**Provided records:**
◆ ◆ ◆ ◆ ◆ ◆ ◆
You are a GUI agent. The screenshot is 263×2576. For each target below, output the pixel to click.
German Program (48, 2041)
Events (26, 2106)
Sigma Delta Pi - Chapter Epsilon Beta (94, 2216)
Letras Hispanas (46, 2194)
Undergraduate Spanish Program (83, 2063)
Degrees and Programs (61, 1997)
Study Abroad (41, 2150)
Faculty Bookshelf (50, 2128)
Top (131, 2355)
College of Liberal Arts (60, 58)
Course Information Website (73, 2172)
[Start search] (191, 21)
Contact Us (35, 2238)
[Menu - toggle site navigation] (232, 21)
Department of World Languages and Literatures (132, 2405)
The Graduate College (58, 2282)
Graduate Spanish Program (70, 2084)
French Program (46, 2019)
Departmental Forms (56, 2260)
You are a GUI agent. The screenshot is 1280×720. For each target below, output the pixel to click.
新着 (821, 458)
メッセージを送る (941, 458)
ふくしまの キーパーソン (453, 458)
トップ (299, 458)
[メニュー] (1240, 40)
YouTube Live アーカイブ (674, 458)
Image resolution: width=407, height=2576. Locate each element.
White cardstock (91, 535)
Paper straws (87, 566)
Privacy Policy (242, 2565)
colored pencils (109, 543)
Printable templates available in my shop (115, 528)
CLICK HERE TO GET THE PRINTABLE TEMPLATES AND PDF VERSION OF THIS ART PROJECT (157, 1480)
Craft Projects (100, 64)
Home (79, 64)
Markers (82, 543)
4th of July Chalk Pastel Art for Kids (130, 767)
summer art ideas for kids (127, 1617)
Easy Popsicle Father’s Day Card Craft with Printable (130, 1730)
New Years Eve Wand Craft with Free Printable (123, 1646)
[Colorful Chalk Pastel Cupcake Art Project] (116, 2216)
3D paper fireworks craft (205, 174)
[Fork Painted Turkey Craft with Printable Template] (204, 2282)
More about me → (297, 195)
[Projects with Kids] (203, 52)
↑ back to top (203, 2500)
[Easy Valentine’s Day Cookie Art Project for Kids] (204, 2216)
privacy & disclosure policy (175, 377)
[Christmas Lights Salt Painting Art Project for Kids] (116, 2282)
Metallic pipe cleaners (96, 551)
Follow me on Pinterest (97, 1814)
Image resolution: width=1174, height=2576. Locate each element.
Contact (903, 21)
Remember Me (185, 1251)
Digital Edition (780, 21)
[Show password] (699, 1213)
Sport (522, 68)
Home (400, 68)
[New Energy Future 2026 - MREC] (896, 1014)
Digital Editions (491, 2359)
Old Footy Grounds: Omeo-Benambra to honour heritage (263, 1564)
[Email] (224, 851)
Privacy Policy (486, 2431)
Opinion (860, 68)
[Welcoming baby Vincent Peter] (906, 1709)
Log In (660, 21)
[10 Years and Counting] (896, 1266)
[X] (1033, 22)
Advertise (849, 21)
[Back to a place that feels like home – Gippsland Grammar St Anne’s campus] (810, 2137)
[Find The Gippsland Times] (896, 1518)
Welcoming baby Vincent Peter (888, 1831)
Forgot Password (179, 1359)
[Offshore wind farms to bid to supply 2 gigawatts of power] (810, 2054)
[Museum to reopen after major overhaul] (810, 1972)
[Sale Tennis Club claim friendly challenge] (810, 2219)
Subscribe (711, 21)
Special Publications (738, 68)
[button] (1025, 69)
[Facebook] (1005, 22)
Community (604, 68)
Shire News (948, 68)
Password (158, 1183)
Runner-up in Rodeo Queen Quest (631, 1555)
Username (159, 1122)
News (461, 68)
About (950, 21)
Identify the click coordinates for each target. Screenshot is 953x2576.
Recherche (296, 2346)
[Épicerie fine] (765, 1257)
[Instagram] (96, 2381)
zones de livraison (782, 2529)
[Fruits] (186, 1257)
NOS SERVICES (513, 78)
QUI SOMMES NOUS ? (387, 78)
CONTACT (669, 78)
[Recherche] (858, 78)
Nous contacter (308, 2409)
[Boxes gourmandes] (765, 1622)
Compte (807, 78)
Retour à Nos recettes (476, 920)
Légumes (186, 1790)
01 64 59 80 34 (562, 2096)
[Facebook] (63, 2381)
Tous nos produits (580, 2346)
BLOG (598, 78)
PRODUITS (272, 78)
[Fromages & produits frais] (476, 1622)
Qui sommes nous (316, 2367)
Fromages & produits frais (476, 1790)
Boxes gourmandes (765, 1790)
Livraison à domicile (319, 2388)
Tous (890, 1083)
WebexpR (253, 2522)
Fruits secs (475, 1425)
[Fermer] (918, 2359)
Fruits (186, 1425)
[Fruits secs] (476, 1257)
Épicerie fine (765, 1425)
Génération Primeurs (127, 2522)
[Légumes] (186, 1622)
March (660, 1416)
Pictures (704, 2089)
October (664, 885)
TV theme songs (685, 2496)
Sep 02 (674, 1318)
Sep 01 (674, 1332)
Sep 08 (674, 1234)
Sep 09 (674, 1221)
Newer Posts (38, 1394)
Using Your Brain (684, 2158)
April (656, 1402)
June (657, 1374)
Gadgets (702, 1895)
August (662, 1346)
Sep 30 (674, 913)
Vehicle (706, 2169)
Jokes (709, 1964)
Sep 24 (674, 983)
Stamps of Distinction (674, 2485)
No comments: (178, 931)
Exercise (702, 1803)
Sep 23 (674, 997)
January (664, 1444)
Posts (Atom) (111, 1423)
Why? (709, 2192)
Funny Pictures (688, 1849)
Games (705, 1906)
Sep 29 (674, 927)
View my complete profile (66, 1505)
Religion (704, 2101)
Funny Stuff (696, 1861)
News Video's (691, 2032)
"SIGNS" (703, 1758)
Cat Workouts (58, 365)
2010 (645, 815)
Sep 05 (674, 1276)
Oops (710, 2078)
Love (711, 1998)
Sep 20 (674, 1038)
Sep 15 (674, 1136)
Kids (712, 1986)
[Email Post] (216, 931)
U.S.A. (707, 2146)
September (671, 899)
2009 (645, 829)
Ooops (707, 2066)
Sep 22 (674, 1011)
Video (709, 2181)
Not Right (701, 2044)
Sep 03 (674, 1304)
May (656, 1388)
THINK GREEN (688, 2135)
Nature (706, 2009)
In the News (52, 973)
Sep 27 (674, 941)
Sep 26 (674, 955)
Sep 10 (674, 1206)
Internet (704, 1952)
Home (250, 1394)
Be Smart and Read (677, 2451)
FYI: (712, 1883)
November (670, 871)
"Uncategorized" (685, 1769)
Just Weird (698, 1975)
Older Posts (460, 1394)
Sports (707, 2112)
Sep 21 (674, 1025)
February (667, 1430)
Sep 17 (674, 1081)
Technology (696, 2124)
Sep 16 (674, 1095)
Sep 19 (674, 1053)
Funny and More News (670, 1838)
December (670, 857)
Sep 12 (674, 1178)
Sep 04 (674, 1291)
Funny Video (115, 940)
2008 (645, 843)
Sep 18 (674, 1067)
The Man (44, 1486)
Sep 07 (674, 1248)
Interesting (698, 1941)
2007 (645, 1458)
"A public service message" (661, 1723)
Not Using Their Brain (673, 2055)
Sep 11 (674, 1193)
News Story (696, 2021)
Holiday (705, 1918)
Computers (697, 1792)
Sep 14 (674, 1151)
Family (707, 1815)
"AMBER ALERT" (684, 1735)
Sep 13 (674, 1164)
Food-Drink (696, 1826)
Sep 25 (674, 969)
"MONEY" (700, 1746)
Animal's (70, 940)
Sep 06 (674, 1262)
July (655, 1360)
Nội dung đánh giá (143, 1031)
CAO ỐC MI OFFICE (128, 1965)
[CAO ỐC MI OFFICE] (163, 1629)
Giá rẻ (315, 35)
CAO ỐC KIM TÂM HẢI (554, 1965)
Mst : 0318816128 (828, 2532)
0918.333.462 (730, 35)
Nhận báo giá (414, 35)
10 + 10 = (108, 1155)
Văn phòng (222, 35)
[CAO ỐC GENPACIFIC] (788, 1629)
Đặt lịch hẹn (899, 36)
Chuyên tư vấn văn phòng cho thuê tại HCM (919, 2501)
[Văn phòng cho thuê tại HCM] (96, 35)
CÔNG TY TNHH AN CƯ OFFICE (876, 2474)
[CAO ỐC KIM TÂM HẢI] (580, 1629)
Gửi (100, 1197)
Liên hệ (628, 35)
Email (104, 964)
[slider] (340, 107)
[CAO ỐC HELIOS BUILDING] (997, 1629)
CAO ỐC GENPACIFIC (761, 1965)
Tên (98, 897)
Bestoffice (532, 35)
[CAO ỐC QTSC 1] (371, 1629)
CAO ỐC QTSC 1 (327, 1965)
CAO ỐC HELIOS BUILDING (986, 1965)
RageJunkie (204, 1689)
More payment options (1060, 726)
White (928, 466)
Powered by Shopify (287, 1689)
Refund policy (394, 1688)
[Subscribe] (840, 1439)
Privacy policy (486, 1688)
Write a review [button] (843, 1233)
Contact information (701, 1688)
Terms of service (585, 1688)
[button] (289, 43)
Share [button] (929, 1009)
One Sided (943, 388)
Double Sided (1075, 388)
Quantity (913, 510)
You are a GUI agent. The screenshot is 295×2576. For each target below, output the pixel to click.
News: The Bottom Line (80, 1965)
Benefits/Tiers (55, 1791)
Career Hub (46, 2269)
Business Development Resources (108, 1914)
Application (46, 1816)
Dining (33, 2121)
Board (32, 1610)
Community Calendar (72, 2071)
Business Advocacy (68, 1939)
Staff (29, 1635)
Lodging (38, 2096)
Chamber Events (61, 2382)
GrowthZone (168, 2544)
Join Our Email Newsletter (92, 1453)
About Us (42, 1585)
◆ ◆ ◆ ◆ ◆ ◆ ◆
**Required action:** Reproduce all lines from the records above that include the word "pixel".

**Answer section:**
You are a GUI agent. The screenshot is 263×2576. For each target below, output the pixel to click.
You are a GUI agent. The screenshot is 1280×720. For each target below, output the pixel to click.
You are a GUI agent. The screenshot is 295×2576. For each target below, output the pixel to click.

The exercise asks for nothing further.